Todos sabemos que el idioma castellano tiene una larguísima lista de palabras para identificar a aquellas personas que tienen una admiración mayúscula por ellos mismos, por sus logros, por su belleza, por el dinero que han conseguido reunir o por alguna razón que los hace -según creen- mejores que la mayoría de las personas.
A veces, se han destacado por unir numerosas cualidades positivas, que los han subido a un lugar muy difícil de discutir o de alcanzar por otros que intentaron lo mismo. La realidad política de buena parte del mundo actual, lo que significa ser actor o actriz popular en las pantallas de todo tipo, los deportes de alto nivel competitivo y mucha adhesión de la gente, reúnen profesionales que tienen una alta opinión de su mismos, si bien la gran mayoría navega dentro de la corrección, la humildad y las ganas de evolucionar sin molestar a casi nadie.
Cristiano Ronaldo cultivó desde muy joven esa egolatría, ese amor gigantesco por él mismo, admirado porque jugar al fútbol y hacer goles le costaba muy poco, que la carrera hacia la cúspide mundial se fue pavimentando con su talento, su trabajo físico y mental, su habilidad para superar rivales y vencer adversarios a puro gol, generándole una confianza absoluta en lo que podía hacer y creyendo que nadie lo podría anular.
Hoy, con cuarenta años cumplidos, sigue jugando y haciendo goles en una discreta liga del fútbol con el Al Nassr, el equipo de Arabia Saudita donde recaló hace un tiempo para jugar con menores exigencias y mayores ingresos económicos. Hace horas, nada más, el extraordinario portugués repitió algo que ya dijo muchas veces: “Soy el mejor de todos” y nos llevó a recordar varias frases parecidas en años anteriores.
Desde aquella “me silban porque soy rico, guapo y buen jugador, me tienen envidia” que desató críticas hasta de sus compañeros, pasando por “a mi equipo le doy un 9, a mí me pongo un 10…” cuando jugaba en el Real Madrid, hasta “soy el primero, el segundo y el tercer mejor jugador del mundo” que provocó risas y asombro.
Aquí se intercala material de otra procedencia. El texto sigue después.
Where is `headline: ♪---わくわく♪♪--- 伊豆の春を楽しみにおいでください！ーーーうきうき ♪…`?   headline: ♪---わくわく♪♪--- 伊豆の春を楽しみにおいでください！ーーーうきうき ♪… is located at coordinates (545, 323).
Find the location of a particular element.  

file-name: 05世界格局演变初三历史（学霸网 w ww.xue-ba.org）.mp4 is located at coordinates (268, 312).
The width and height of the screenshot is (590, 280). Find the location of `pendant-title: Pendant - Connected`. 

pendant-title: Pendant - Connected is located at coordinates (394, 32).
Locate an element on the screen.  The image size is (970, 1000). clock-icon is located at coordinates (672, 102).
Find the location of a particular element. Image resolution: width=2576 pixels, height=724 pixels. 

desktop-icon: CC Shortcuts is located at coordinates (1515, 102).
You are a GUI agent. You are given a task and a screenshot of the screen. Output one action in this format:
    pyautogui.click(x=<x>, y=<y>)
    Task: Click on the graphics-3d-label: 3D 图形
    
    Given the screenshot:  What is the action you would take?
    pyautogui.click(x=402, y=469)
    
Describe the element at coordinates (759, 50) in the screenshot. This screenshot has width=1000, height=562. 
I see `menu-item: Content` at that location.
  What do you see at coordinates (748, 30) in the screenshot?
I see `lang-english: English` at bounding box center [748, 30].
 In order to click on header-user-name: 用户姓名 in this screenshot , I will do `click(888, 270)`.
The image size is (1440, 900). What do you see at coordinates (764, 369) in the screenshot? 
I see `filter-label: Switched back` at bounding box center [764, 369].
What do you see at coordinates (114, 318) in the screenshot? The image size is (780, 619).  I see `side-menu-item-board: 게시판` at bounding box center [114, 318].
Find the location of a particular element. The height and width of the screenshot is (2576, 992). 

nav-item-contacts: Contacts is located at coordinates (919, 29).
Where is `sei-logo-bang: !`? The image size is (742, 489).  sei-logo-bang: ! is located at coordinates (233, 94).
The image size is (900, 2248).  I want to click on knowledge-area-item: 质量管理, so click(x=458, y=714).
No se escuchó, en otros tiempos, ni a Alfredo Di Stéfano, ni a Pelé, ni a Johann Cruyff, ni a Michel Platini, ni a Diego Maradona ni a Lio Messi decir ni la décima parte de las cosas que habitualmente repite el tremendo goleador portugués. Su impresionante cantidad de logros y su vigencia en la selección de Portugal -donde aprendió a moderar su egocentrismo un poco- lo siguen manteniendo allá arriba, donde acceden muy pocos.
Su discurso, su habitual desprecio por jugadores, jueces y periodistas, su decisión de ya no usar palabras correctas para mencionar a Pelé, a Maradona o a Messi, lo ubican en un limbo donde solamente existe él mismo. Sentado en un trono, mirando sus goles, sus formidables remates de media y larga distancia, sus festejos y las copas ganadas. Está solo, sin compañía, exclusivamente porque Cristiano Ronaldo lo quiere así.